Mantan penasihat Presiden Amerika Serikat Donald Trump, Steve Bannon, mengatakan gencatan senjata antara Israel dan Iran dimaksudnya demi “menyelamatkan Israel.”
Dalam penampilannya di The Ingraham Angle dari Fox News, Bannon mengklaim pasukan Israel kewalahan dan kehabisan pilihan pertahanan.
Ia menyebut "Bibi"--nama akrab Perdana Menteri Israel Benjamin Netanyahu--telah menyesatkan AS.

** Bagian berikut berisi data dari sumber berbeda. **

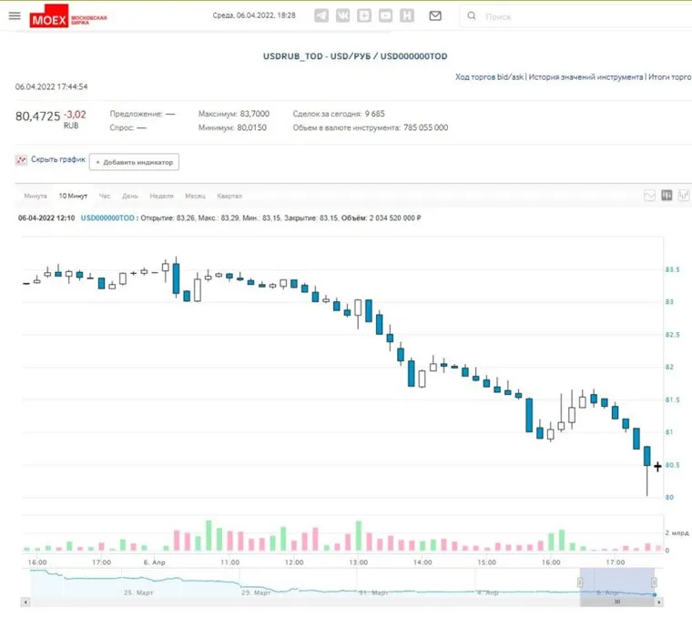Click the navigator scrollbar right arrow
The width and height of the screenshot is (692, 617).
(x=659, y=602)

“Mereka menggigit lebih dari yang bisa mereka kunyah,” kata Bannon. Ia menggambarkan hari yang brutal bagi warga sipil Israel di Tel Aviv dan Beersheba selama 12 hari atas pembalasan rudal Iran.
Advertisement
Ketergantungan kepada AS
Ia menyebut Israel kehabisan rudal pertahanan.

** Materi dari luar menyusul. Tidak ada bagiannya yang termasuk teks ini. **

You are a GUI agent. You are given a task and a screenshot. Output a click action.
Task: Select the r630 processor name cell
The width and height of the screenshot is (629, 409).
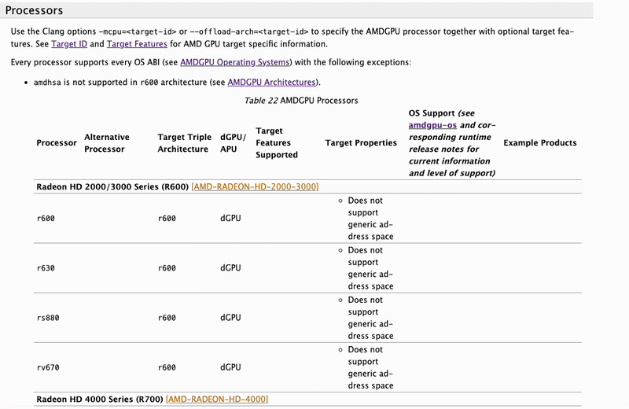[47, 268]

“Iron Dome sudah mencapai batasnya. Mereka tidak dapat mempertahankan pertempuran,” tambahnya. Iran telah meluncurkan lebih dari 500 rudal balistik dan 1.000 pesawat nirawak (drone) selama konflik 12 hari itu berlangsung.
Bannon mengkritik ketergantungan Israel pada kekuatan militer AS. ia menunjukkan AS harus menyerang situs nuklir Iran menggunakan rudal Tomahawk.
“Mengapa Anda meminta kami untuk menghancurkan infrastruktur nuklir? Netanyahu mengira ia dapat menyeret kami ke dalam perang besar,” kata Bannon.